BEIJING, March 15, 2021 /PRNewswire/ -- The Board of Directors (the "Board") of Hollysys Automation Technologies Ltd. (NASDAQ: HOLI) ("Hollysys" or the "Company") refers to the announcement made by the Company on February 1, 2021 whereby the Board confirmed receipt of a revised unsolicited consortium proposal to acquire all the outstanding shares of Hollysys made by Shao Baiqing ("Mr. Shao"), Ace Lead Profits Limited ("Ace Lead") and CPE Funds Management Limited (the "Revised Proposal"). The Revised Proposal was exhibited to the Schedule 13D (Amendment No.2) dated January 29, 2021 filed jointly by Mr. Shao and Ace Lead (the "Amended Schedule 13D"). It was stated in the Amended Schedule 13D that Ace Lead is wholly owned and controlled by Mr. Shao and Mr. Shao may be deemed to be a beneficial owner of the shares of the Company held by Ace Lead.
The Board has received notice from Hollysys Committee on Trust Interests (the "Committee") that a legal action has been commenced in the Hong Kong High Court against Mr. Shao and Ace Lead on March 9, 2021 (the "Legal Action"). The Board was notified that the Committee was established in 2009 for the supervision of certain shares issued by the Company held on trust by two vehicle companies for some eligible employees of the Company's subsidiaries in China. It is claimed in the Legal Action that the entire issued shares of Ace Lead are held by Mr. Shao on trust for Dr. Changli Wang ("Dr. Wang") and that the entire lot of 4,144,223 shares of the Company held by Ace Lead is held on trust for certain eligible employees of the Company's subsidiaries in China. Dr. Wang was the CEO and director of the Company until he retired in 2013.
As there is a legal dispute in respect of the beneficial ownership of the Company's shares held by Ace Lead and the beneficial ownership of the shares of Ace Lead held by Mr. Shao, the Company will make the necessary enquiries. Pending resolution of the Legal Action, certain part of the information mentioned the Revised Proposal and the Amended Schedule 13D is yet to be ascertained. The Board considers that the information in this announcement is price-sensitive. Investors and shareholders of the Company should consider the Revised Proposal with caution.
The Company shall make further announcement as and when it receives further material information which should be disclosed in the interest of the investors and shareholders of the Company.
About Hollysys Automation Technologies Ltd.

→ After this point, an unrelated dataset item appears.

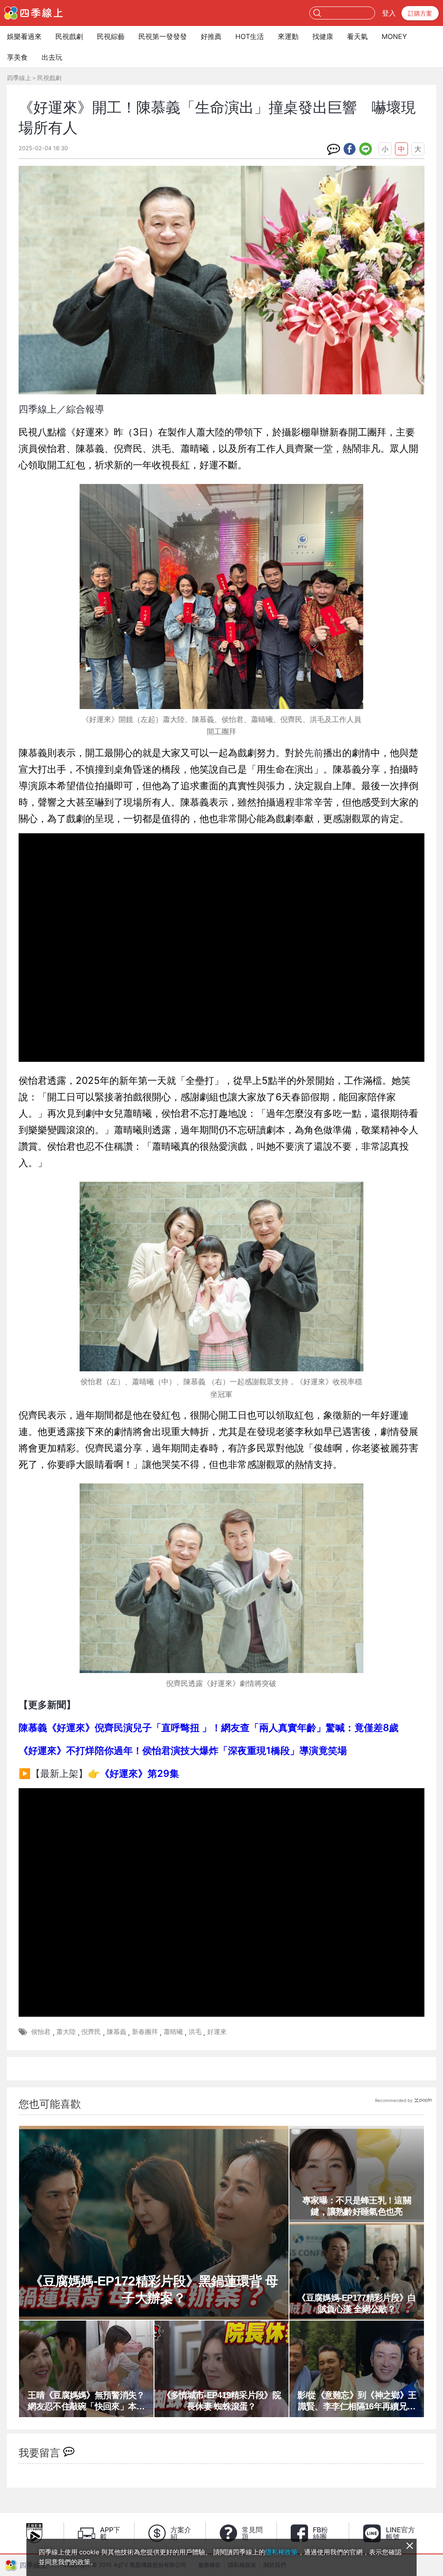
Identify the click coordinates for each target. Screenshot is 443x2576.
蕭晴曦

Hollysys is a leading automation control system solutions provider in China, with overseas operations in eight other countries and regions throughout Asia. Leveraging its proprietary technology and deep industry know-how, Hollysys empowers its customers with enhanced operational safety, reliability, efficiency, and intelligence which are critical to their businesses. Hollysys derives its revenues mainly from providing integrated solutions for industrial automation and rail transportation. In industrial automation, Hollysys delivers the full spectrum of automation hardware, software, and services spanning field devices, control systems, enterprise manufacturing management and cloud-based applications. In rail transportation, Hollysys provides advanced signaling control and SCADA (Supervisory Control and Data Acquisition) systems for high-speed rail and urban rail (including subways). Founded in 1993, with technical expertise and innovation, Hollysys has grown from a research team specializing in automation control in the power industry into a group providing integrated automation control system solutions for customers in diverse industry verticals. Hollysys had cumulatively carried out more than 30,000 projects for approximately 17,000 customers in various sectors including power, petrochemical, high-speed rail, and urban rail, in which Hollysys has established leading market positions.
SAFE HARBOUR
This release contains forward-looking statements within the meaning of the Private Securities Litigation Reform Act of 1995. All statements, other than statements of historical fact included herein are "forward-looking statements," including statements regarding: the ability of the Company to achieve its commercial objectives; the business strategy, plans and objectives of the Company and its subsidiaries; and any other statements of non-historical information. These forward-looking statements are often identified by the use of forward-looking terminology such as "believes," "expects" or similar expressions, involve known and unknown risks and uncertainties. Such forward-looking statements, based upon the current beliefs and expectations of Hollysys' management, are subject to risks and uncertainties, which could cause actual results to differ from the forward looking statements. Although the Company believes that the expectations reflected in these forward-looking statements are reasonable, they do involve assumptions, risks and uncertainties, and these expectations may prove to be incorrect. Investors should not place undue reliance on these forward-looking statements, which speak only as of the date of this press release. The Company's actual results could differ materially from those anticipated in these forward-looking statements as a result of a variety of factors, including those discussed in the Company's reports that are filed with the Securities and Exchange Commission and available on its website (http://www.sec.gov). All forward-looking statements attributable to the Company or persons acting on its behalf are expressly qualified in their entirety by these factors. Other than as required under the securities laws, the Company does not assume a duty to update these forward-looking statements.